## PROBLEM:
Filter the material, keeping only lines with the word "computer".

## INPUT RECORDS:
>>>>>
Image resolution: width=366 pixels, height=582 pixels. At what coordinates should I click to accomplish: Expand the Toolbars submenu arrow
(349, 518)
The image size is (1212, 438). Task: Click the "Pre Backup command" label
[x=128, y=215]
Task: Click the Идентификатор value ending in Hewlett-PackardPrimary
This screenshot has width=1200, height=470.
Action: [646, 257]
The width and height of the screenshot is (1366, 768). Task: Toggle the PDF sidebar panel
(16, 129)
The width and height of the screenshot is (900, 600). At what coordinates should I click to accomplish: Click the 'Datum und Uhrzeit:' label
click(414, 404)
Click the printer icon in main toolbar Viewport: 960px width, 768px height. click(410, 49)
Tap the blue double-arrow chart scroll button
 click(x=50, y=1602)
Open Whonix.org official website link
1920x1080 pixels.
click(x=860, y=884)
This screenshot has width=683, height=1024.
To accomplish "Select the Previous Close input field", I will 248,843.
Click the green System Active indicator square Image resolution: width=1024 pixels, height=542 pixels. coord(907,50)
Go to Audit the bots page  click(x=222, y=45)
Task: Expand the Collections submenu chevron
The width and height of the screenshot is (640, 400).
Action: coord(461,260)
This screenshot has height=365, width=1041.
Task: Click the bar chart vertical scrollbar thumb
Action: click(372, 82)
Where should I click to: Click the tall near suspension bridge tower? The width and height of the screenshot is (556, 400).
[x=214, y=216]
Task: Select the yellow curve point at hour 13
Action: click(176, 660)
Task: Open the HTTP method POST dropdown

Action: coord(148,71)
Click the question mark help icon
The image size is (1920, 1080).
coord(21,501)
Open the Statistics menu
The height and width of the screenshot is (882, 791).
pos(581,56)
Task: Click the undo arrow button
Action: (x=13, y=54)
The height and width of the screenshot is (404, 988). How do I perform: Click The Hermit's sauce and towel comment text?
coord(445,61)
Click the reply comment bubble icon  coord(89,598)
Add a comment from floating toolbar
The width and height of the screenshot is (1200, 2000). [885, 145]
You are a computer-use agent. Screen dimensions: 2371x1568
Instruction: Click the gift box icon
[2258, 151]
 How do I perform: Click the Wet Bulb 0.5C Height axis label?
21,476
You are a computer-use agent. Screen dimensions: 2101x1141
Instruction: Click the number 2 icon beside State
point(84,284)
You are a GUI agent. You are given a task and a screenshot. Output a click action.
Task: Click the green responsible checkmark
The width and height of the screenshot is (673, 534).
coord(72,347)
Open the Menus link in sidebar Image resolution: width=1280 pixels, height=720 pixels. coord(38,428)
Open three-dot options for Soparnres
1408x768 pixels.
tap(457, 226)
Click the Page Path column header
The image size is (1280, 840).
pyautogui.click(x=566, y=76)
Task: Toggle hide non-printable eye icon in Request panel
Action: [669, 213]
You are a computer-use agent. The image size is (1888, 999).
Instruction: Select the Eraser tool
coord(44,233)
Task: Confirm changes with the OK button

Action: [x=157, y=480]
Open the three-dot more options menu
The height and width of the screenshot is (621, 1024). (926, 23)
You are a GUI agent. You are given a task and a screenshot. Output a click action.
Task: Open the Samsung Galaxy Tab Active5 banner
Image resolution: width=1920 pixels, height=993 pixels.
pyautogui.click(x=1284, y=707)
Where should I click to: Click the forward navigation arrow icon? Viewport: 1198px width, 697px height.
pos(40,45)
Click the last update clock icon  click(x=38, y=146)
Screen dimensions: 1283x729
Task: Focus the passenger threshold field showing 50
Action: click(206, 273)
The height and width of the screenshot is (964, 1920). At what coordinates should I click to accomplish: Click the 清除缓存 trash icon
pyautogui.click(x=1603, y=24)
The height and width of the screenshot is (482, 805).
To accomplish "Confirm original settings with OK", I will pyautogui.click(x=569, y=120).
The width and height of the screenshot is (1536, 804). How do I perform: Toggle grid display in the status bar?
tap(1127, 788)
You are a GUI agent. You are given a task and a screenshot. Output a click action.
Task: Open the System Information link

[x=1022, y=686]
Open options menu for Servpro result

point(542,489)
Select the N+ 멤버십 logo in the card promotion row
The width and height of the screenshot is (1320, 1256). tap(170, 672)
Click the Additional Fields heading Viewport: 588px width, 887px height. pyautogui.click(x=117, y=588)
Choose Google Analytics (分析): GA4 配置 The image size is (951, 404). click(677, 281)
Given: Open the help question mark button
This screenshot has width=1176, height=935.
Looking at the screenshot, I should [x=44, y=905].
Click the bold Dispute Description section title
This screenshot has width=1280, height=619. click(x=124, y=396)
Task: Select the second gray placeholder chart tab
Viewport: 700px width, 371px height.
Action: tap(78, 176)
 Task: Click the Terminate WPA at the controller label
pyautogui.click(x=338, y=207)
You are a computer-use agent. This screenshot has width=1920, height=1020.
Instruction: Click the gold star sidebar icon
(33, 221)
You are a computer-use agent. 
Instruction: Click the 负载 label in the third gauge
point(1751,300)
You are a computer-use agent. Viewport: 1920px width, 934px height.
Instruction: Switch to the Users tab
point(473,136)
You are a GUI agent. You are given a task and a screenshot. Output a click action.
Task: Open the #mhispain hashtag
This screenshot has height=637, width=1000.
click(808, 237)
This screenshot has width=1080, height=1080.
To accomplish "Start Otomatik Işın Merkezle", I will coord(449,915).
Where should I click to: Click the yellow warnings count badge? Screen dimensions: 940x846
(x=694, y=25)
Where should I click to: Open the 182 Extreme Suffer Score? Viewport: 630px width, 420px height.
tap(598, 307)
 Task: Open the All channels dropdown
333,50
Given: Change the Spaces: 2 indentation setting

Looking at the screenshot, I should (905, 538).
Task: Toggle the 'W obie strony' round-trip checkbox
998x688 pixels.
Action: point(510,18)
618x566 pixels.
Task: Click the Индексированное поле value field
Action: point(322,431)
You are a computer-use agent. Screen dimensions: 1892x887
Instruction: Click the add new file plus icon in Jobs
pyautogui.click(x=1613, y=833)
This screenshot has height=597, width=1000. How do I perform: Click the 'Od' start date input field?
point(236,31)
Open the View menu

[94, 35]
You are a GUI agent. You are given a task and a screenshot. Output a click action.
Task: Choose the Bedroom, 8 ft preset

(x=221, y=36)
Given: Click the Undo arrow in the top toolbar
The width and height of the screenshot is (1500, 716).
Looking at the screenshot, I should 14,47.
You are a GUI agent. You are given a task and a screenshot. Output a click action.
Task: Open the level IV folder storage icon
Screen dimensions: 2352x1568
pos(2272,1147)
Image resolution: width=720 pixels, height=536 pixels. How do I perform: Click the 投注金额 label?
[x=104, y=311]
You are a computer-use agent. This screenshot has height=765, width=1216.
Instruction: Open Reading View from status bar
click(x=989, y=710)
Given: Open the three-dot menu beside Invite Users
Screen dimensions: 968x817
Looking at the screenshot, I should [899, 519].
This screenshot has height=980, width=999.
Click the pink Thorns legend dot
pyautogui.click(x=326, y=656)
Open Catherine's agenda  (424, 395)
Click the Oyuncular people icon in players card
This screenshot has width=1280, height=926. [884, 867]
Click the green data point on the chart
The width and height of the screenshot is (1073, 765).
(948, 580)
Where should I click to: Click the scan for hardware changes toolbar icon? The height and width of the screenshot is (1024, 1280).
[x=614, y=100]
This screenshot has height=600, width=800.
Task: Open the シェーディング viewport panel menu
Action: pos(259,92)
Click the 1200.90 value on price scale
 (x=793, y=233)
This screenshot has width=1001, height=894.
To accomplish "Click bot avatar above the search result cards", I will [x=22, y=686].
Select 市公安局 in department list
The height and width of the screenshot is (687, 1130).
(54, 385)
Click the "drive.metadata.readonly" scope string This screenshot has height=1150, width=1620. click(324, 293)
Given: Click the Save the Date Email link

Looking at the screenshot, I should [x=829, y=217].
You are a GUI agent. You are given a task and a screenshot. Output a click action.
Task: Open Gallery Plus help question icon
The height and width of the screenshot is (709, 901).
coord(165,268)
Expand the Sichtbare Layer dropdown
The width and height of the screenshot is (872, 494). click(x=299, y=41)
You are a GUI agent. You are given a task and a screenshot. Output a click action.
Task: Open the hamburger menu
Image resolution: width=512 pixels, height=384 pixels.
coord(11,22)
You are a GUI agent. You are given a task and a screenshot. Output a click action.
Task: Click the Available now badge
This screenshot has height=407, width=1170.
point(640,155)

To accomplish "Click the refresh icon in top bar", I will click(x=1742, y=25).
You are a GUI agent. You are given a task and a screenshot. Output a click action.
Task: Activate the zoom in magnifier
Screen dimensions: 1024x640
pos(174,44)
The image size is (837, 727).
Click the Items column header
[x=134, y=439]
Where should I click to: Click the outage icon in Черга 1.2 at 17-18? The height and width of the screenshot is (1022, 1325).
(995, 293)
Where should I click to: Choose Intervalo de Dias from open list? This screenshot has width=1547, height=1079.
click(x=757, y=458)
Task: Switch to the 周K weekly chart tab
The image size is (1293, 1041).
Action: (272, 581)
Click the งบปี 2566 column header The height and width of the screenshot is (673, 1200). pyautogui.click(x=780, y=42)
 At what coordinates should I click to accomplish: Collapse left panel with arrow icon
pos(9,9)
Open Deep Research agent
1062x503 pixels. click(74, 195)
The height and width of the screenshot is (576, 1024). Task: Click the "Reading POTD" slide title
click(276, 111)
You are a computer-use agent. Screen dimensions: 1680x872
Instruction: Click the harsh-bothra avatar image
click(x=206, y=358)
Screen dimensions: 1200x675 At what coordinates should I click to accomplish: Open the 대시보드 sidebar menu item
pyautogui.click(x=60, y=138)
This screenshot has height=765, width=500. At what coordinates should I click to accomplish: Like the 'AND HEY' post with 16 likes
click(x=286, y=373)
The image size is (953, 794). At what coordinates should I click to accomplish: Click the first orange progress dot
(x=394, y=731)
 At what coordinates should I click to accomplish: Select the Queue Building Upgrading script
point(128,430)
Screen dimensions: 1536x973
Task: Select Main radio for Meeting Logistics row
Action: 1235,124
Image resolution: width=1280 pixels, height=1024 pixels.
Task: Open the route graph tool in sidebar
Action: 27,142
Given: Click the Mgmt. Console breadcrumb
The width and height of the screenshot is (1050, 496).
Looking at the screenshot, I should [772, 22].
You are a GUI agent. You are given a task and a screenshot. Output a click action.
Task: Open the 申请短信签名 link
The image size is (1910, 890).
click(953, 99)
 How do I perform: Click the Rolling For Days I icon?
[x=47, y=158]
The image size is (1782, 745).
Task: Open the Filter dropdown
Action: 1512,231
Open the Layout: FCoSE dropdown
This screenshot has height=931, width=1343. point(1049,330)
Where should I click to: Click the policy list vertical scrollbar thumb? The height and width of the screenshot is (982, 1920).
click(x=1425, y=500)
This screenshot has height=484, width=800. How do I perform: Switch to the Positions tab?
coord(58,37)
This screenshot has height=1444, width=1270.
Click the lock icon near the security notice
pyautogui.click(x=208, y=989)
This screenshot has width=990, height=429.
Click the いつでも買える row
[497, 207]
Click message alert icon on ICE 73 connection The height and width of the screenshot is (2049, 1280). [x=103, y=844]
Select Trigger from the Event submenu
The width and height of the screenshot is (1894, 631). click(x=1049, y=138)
<<<<<
## RESPONSE TO THE EXERCISE:
You are a computer-use agent. Screen dimensions: 2371x1568
You are a computer-use agent. Screen dimensions: 2101x1141
You are a computer-use agent. The image size is (1888, 999).
You are a computer-use agent. This screenshot has width=1920, height=1020.
You are a computer-use agent. 
You are a computer-use agent. Viewport: 1920px width, 934px height.
You are a computer-use agent. Screen dimensions: 1892x887
You are a computer-use agent. This screenshot has height=765, width=1216.
You are a computer-use agent. Screen dimensions: 1680x872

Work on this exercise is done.